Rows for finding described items

★ ★ ★ ★ ★

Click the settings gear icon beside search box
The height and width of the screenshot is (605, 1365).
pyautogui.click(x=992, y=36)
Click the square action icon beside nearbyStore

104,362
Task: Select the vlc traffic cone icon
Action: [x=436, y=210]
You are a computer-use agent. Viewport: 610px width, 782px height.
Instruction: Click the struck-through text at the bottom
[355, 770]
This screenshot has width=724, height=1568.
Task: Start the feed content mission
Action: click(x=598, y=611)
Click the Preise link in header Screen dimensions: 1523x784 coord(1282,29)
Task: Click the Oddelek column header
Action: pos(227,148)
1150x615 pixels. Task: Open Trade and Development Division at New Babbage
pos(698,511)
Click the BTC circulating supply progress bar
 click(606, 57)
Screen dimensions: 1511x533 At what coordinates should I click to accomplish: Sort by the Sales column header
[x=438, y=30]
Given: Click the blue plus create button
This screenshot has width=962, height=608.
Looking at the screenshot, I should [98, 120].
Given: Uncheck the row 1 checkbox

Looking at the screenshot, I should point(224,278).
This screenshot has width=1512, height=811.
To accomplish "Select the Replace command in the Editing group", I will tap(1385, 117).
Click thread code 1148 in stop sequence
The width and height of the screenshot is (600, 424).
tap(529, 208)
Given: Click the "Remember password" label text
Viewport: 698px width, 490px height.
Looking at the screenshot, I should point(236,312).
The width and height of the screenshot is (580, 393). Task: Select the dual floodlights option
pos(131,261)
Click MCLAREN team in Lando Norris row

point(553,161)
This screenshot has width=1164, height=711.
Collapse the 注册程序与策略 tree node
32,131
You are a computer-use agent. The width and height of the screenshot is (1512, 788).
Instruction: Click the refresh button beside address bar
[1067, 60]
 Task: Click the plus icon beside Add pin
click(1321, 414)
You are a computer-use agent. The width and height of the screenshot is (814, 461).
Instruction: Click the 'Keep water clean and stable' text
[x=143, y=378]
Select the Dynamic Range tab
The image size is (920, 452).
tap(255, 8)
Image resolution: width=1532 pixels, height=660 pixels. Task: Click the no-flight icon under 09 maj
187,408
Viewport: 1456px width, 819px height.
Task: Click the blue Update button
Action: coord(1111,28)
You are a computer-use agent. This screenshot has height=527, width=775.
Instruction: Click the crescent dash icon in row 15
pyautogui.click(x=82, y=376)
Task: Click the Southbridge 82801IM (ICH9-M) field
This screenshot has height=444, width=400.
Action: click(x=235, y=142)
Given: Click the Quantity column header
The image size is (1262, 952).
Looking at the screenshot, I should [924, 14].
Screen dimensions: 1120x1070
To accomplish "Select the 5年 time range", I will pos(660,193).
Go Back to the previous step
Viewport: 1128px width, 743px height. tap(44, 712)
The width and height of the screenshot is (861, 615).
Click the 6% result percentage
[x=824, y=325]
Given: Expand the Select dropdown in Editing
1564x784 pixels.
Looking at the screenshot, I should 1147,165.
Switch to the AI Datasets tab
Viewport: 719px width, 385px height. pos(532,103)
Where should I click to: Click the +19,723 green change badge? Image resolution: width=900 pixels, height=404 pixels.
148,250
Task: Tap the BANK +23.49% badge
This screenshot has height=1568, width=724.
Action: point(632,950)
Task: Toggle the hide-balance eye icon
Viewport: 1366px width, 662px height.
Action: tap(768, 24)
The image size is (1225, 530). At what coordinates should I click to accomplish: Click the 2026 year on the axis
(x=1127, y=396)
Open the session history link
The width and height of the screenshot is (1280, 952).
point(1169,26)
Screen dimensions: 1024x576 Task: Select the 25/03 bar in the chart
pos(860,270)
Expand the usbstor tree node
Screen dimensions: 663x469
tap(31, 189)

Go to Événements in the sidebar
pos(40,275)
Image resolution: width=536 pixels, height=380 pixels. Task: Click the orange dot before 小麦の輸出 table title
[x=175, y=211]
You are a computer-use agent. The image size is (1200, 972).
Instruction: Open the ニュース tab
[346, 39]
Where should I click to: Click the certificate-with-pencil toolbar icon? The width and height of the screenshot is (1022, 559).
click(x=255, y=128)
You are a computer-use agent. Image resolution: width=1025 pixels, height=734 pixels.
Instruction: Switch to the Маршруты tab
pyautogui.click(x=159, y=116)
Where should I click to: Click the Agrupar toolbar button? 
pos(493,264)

★ ★ ★ ★ ★

- WRITTEN REQUEST
Put every line of the rows above into a Markdown table with the columns "Line No." and "Text", numbering each line in order. Leave out blank lines.

- COMPLETE RESPONSE
| Line No. | Text |
|---|---|
| 1 | Click the settings gear icon beside search box |
| 2 | The height and width of the screenshot is (605, 1365). |
| 3 | pyautogui.click(x=992, y=36) |
| 4 | Click the square action icon beside nearbyStore |
| 5 | 104,362 |
| 6 | Task: Select the vlc traffic cone icon |
| 7 | Action: [x=436, y=210] |
| 8 | You are a computer-use agent. Viewport: 610px width, 782px height. |
| 9 | Instruction: Click the struck-through text at the bottom |
| 10 | [355, 770] |
| 11 | This screenshot has width=724, height=1568. |
| 12 | Task: Start the feed content mission |
| 13 | Action: click(x=598, y=611) |
| 14 | Click the Preise link in header Screen dimensions: 1523x784 coord(1282,29) |
| 15 | Task: Click the Oddelek column header |
| 16 | Action: pos(227,148) |
| 17 | 1150x615 pixels. Task: Open Trade and Development Division at New Babbage |
| 18 | pos(698,511) |
| 19 | Click the BTC circulating supply progress bar |
| 20 |  click(606, 57) |
| 21 | Screen dimensions: 1511x533 At what coordinates should I click to accomplish: Sort by the Sales column header |
| 22 | [x=438, y=30] |
| 23 | Given: Click the blue plus create button |
| 24 | This screenshot has width=962, height=608. |
| 25 | Looking at the screenshot, I should [98, 120]. |
| 26 | Given: Uncheck the row 1 checkbox |
| 27 | Looking at the screenshot, I should point(224,278). |
| 28 | This screenshot has width=1512, height=811. |
| 29 | To accomplish "Select the Replace command in the Editing group", I will tap(1385, 117). |
| 30 | Click thread code 1148 in stop sequence |
| 31 | The width and height of the screenshot is (600, 424). |
| 32 | tap(529, 208) |
| 33 | Given: Click the "Remember password" label text |
| 34 | Viewport: 698px width, 490px height. |
| 35 | Looking at the screenshot, I should point(236,312). |
| 36 | The width and height of the screenshot is (580, 393). Task: Select the dual floodlights option |
| 37 | pos(131,261) |
| 38 | Click MCLAREN team in Lando Norris row |
| 39 | point(553,161) |
| 40 | This screenshot has width=1164, height=711. |
| 41 | Collapse the 注册程序与策略 tree node |
| 42 | 32,131 |
| 43 | You are a computer-use agent. The width and height of the screenshot is (1512, 788). |
| 44 | Instruction: Click the refresh button beside address bar |
| 45 | [1067, 60] |
| 46 |  Task: Click the plus icon beside Add pin |
| 47 | click(1321, 414) |
| 48 | You are a computer-use agent. The width and height of the screenshot is (814, 461). |
| 49 | Instruction: Click the 'Keep water clean and stable' text |
| 50 | [x=143, y=378] |
| 51 | Select the Dynamic Range tab |
| 52 | The image size is (920, 452). |
| 53 | tap(255, 8) |
| 54 | Image resolution: width=1532 pixels, height=660 pixels. Task: Click the no-flight icon under 09 maj |
| 55 | 187,408 |
| 56 | Viewport: 1456px width, 819px height. |
| 57 | Task: Click the blue Update button |
| 58 | Action: coord(1111,28) |
| 59 | You are a computer-use agent. This screenshot has height=527, width=775. |
| 60 | Instruction: Click the crescent dash icon in row 15 |
| 61 | pyautogui.click(x=82, y=376) |
| 62 | Task: Click the Southbridge 82801IM (ICH9-M) field |
| 63 | This screenshot has height=444, width=400. |
| 64 | Action: click(x=235, y=142) |
| 65 | Given: Click the Quantity column header |
| 66 | The image size is (1262, 952). |
| 67 | Looking at the screenshot, I should [924, 14]. |
| 68 | Screen dimensions: 1120x1070 |
| 69 | To accomplish "Select the 5年 time range", I will pos(660,193). |
| 70 | Go Back to the previous step |
| 71 | Viewport: 1128px width, 743px height. tap(44, 712) |
| 72 | The width and height of the screenshot is (861, 615). |
| 73 | Click the 6% result percentage |
| 74 | [x=824, y=325] |
| 75 | Given: Expand the Select dropdown in Editing |
| 76 | 1564x784 pixels. |
| 77 | Looking at the screenshot, I should 1147,165. |
| 78 | Switch to the AI Datasets tab |
| 79 | Viewport: 719px width, 385px height. pos(532,103) |
| 80 | Where should I click to: Click the +19,723 green change badge? Image resolution: width=900 pixels, height=404 pixels. |
| 81 | 148,250 |
| 82 | Task: Tap the BANK +23.49% badge |
| 83 | This screenshot has height=1568, width=724. |
| 84 | Action: point(632,950) |
| 85 | Task: Toggle the hide-balance eye icon |
| 86 | Viewport: 1366px width, 662px height. |
| 87 | Action: tap(768, 24) |
| 88 | The image size is (1225, 530). At what coordinates should I click to accomplish: Click the 2026 year on the axis |
| 89 | (x=1127, y=396) |
| 90 | Open the session history link |
| 91 | The width and height of the screenshot is (1280, 952). |
| 92 | point(1169,26) |
| 93 | Screen dimensions: 1024x576 Task: Select the 25/03 bar in the chart |
| 94 | pos(860,270) |
| 95 | Expand the usbstor tree node |
| 96 | Screen dimensions: 663x469 |
| 97 | tap(31, 189) |
| 98 | Go to Événements in the sidebar |
| 99 | pos(40,275) |
| 100 | Image resolution: width=536 pixels, height=380 pixels. Task: Click the orange dot before 小麦の輸出 table title |
| 101 | [x=175, y=211] |
| 102 | You are a computer-use agent. The image size is (1200, 972). |
| 103 | Instruction: Open the ニュース tab |
| 104 | [346, 39] |
| 105 | Where should I click to: Click the certificate-with-pencil toolbar icon? The width and height of the screenshot is (1022, 559). |
| 106 | click(x=255, y=128) |
| 107 | You are a computer-use agent. Image resolution: width=1025 pixels, height=734 pixels. |
| 108 | Instruction: Switch to the Маршруты tab |
| 109 | pyautogui.click(x=159, y=116) |
| 110 | Where should I click to: Click the Agrupar toolbar button?  |
| 111 | pos(493,264) |